A word-for-word restatement of the listing is the only acceptable answer.

**DATASET:**
━━━━━━━━━━━━━━━━━━━━━━━━━━━━━━

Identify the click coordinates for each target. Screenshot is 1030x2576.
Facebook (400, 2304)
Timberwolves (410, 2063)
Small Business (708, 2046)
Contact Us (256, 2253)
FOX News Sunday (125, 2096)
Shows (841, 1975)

━━━━━━━━━━━━━━━━━━━━━━━━━━━━━━

**EXERCISE SOLUTION:**
Identify the click coordinates for each target. Screenshot is 1030x2576.
Facebook (400, 2304)
Timberwolves (410, 2063)
Small Business (708, 2046)
Contact Us (256, 2253)
FOX News Sunday (125, 2096)
Shows (841, 1975)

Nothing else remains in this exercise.